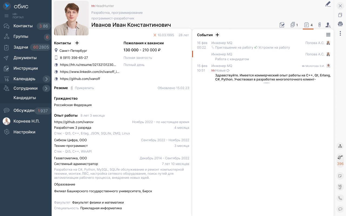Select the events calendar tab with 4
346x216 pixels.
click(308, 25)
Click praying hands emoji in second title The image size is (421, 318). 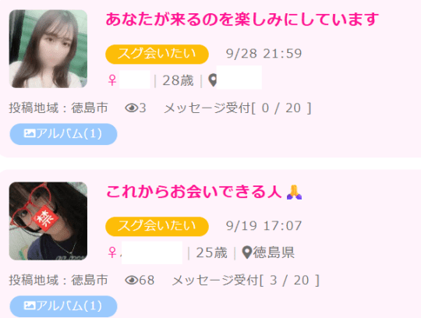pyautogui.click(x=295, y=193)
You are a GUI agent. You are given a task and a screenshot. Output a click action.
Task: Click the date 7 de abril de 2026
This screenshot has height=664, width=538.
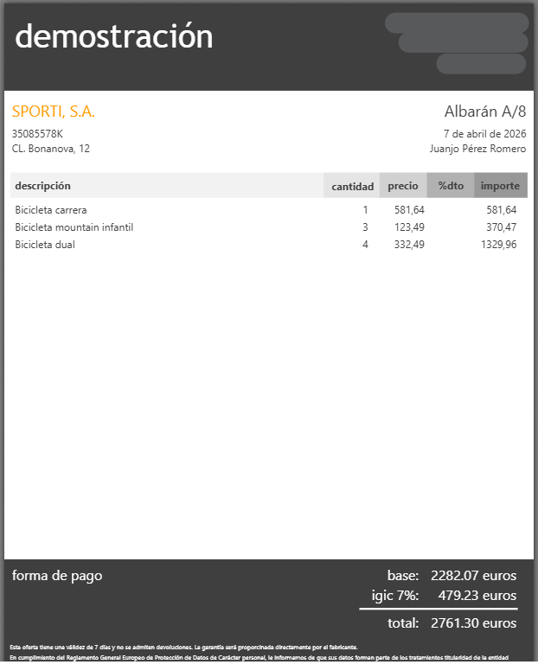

━━━━━━

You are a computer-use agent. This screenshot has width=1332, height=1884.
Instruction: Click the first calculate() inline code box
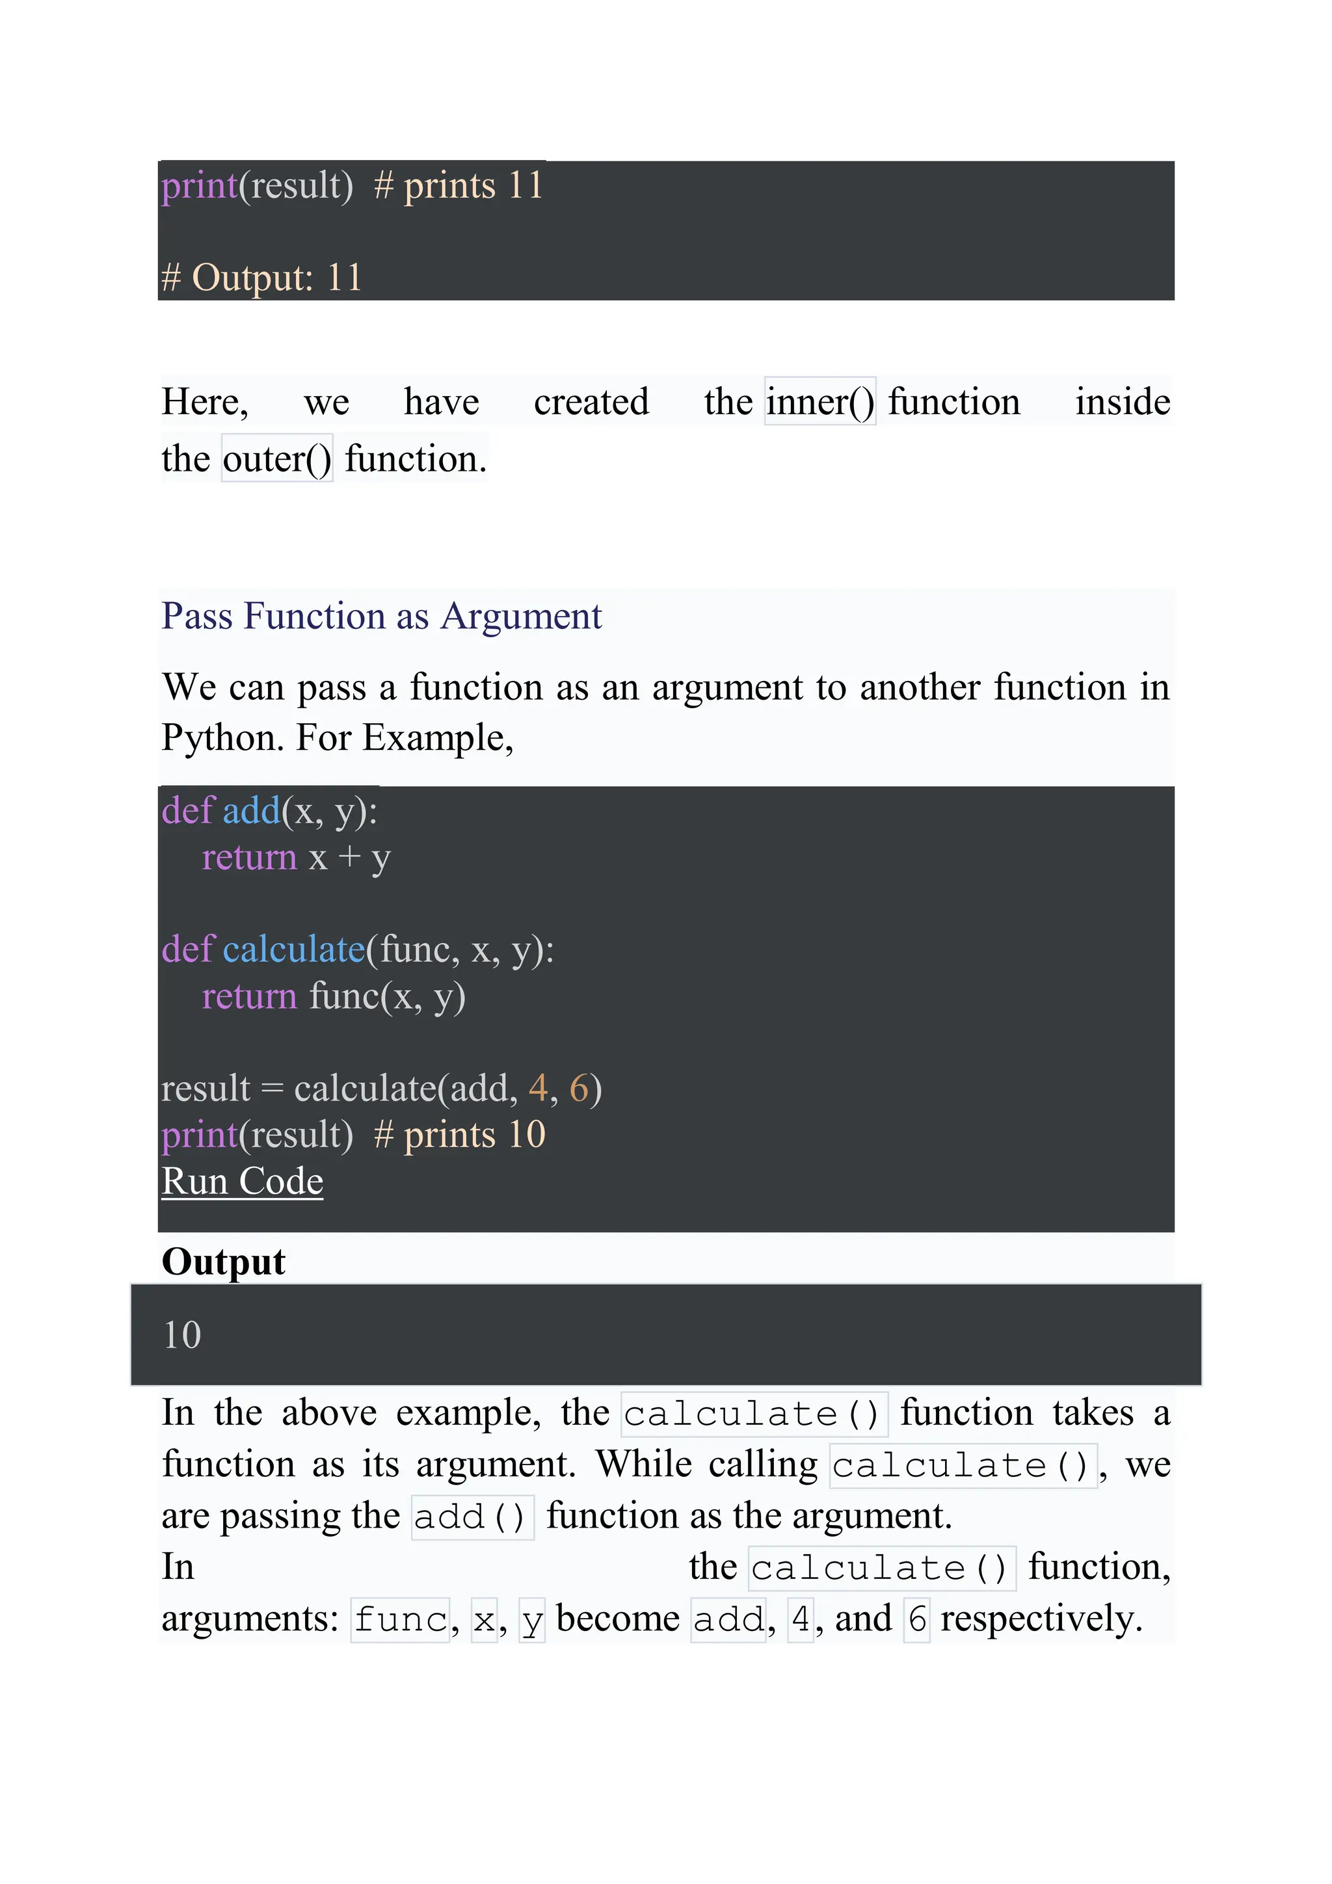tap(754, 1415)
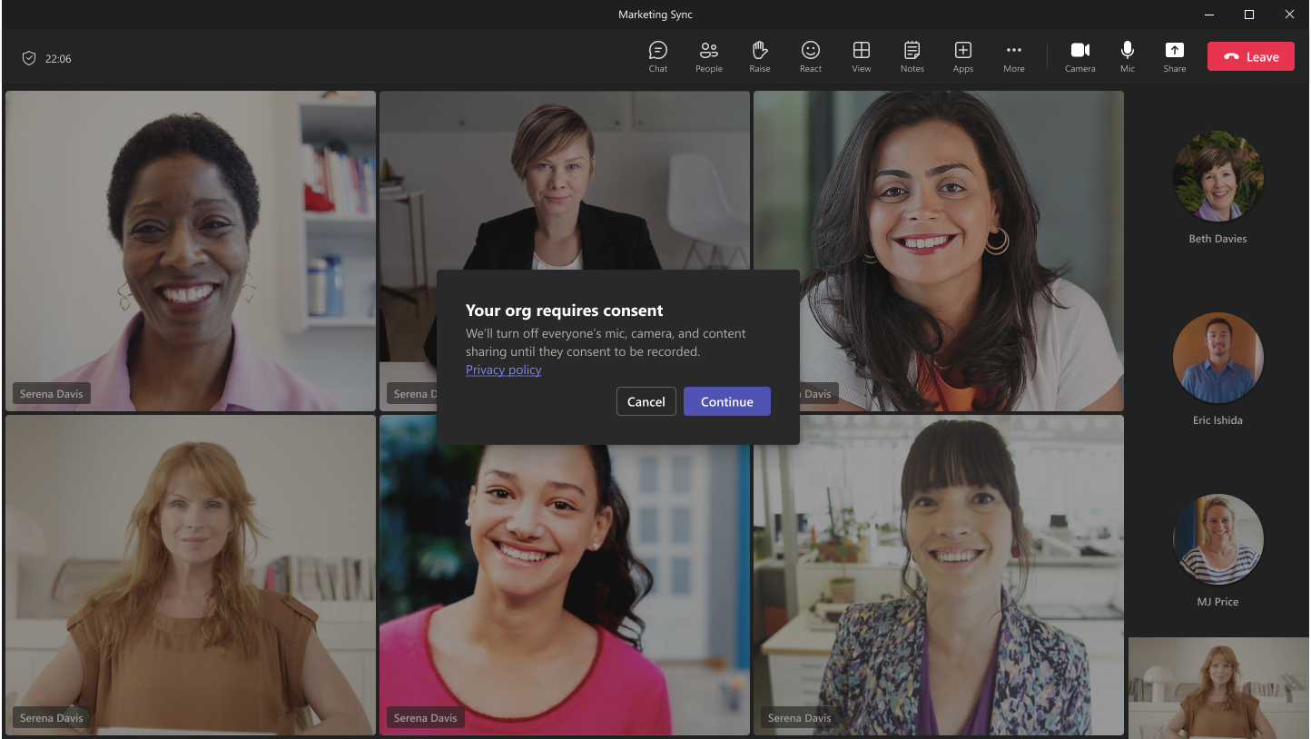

━━━━━━

• Exercise prompt
This task needs one value: the number of lines in the material above that contain the word "agent".

• Exercise response
2